Source text -
But the most important thing is to get together, sit down in a room and
begin to negotiate peace. You cannot resolve a conflict, you cannot
successfully complete a peace negotiation if you don't start it. And I
say let's start it right now, today, tomorrow, in Jerusalem, in
Ramallah or anywhere else. I'm prepared to go to a warm city like New
York or a cool city anywhere. Let's get on with the business of talking
peace and concluding the peace agreement. KING: So, forgive me, what's holding it up? He could watch
this show. We did a show some years ago with Arafat, with Yitzhak Rabin
and King Hussein of Jordan, a historic show. I was in Washington. The
three of them were in their homelands. It was terrific. Why can't --
would you do that, if we had you and Abbas and we had the king of
Jordan on? Could we do that now? NETANYAHU: You're on, Larry. From my point of view, immediately, no
problem. KING: All right. So if we worked on that, we could set it up?

Task set -
1 - In the interview, why does Netanyahu say that talks should begin right away? Answer in one to three sentences.
2 - Carry on the interview about peace talks from the point where it stops.
The lines that come next are separate material, unrelated to the interview.

Information shown -
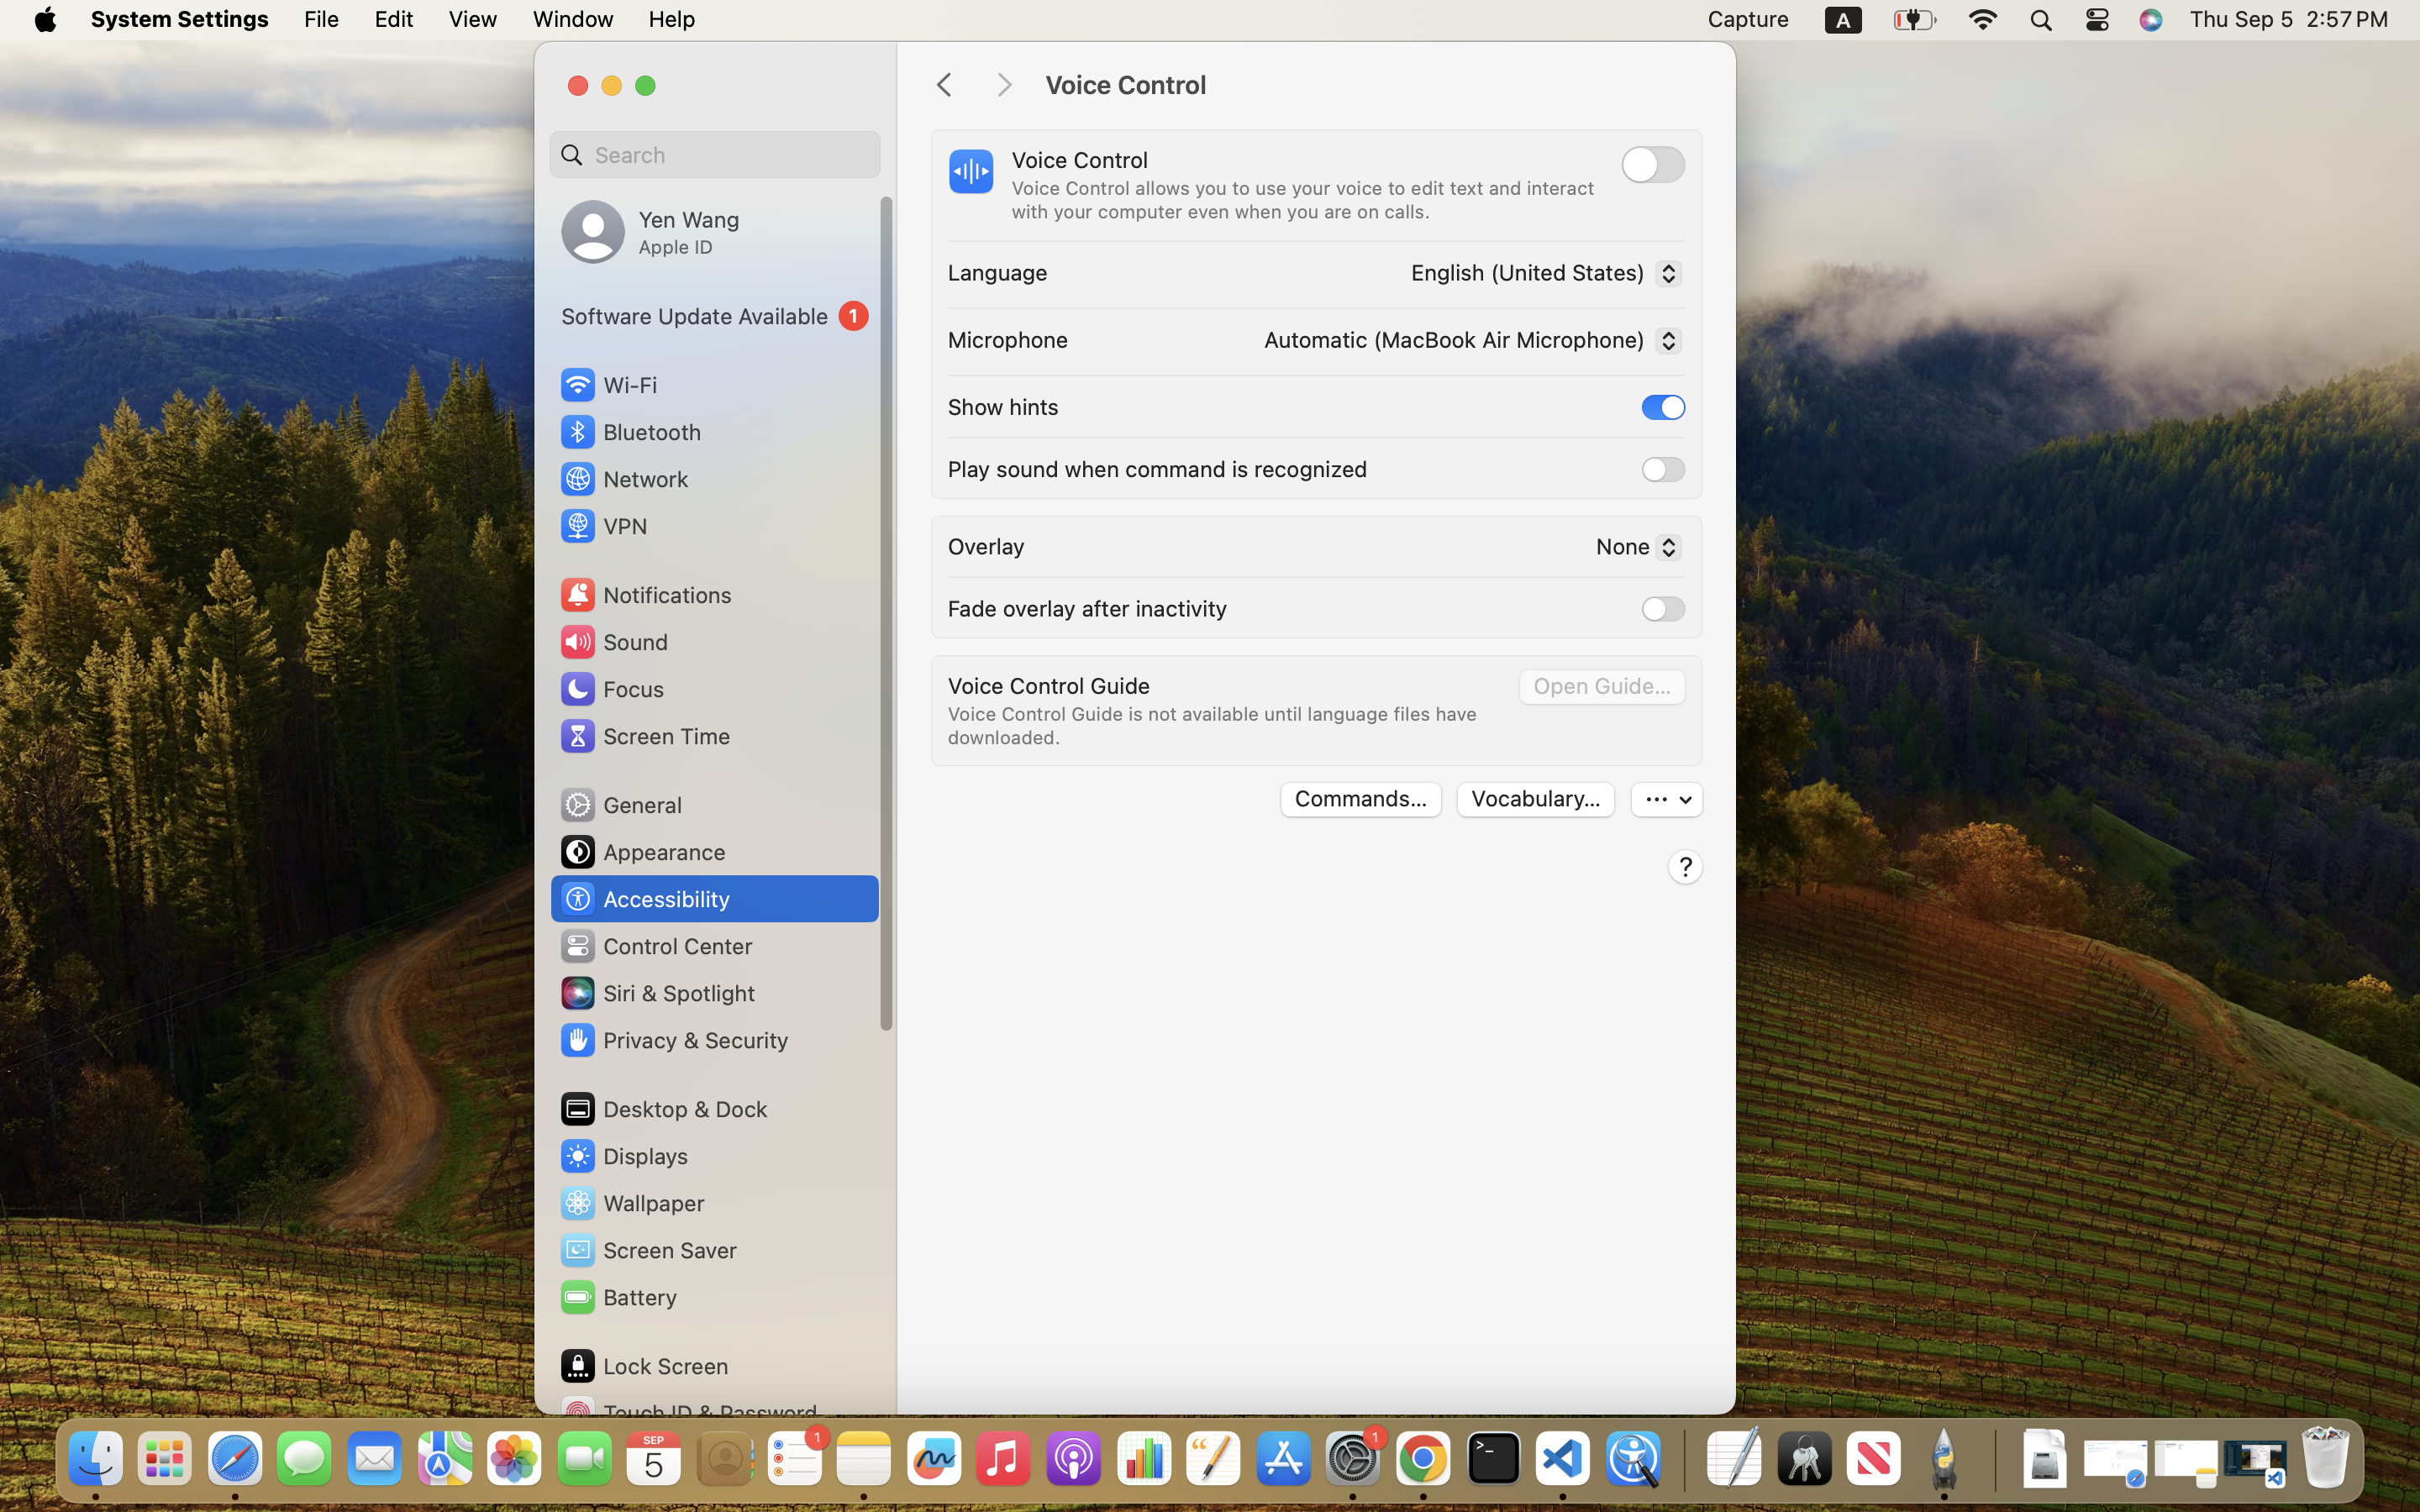  What do you see at coordinates (1215, 726) in the screenshot?
I see `Voice Control Guide is not available until language files have downloaded.` at bounding box center [1215, 726].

In response -
1 - He says that a conflict cannot be resolved and a peace negotiation cannot be completed unless it is first started. So he calls for beginning the talks immediately, in Jerusalem, Ramallah or anywhere else.

2 -
Because it's -- it's frustrating -- go ahead. NETANYAHU: Well, I'm just saying that you're hitting the nail right
on the head. I mean, what is there to prevent a meeting between the
prime minister of Israel, in Jerusalem, and the president of the
Palestinian Authority, Mahmoud Abbas, who's 10 minutes away in
Ramallah, that's when you have traffic. Without traffic, it's seven
minutes. I
really like and respect Senator George Mitchell, President Obama's
envoy to the Middle East. But I find it perplexing and unnecessary that
president -- that Senator Mitchell has to travel halfway across the
world to relay messages between President Abbas and myself. There's no
need for that. We should sit down. We have very serious issues to
discuss. Our security, the
question
of
where the borders will end up, the question of
settlements, the question of Palestinian refugees, the question of
water. All these things are crucially important. The
only way that they're going to be resolved is if we actually sit down
and negotiate a peace. I think leaders have to do exactly that. I think
we have to break molds, break stereotypes, and cut right through to a
solution. I'm prepared to do it. I'm prepared to lead. And I hope that
President Abbas hears my call, responds to it. I think we'll have
important and steady help from President Obama. But
there is no substitute for the two leaders. The leader of Israel and
the leader of the Palestinian Authority, to get down together, talk
peace and make peace. KING: And we can kick it off on this show. We'll be right back
with Benjamin Netanyahu, the Israeli prime minister. Don't go away. [. . .] KING: We're back with Prime Minister Netanyahu.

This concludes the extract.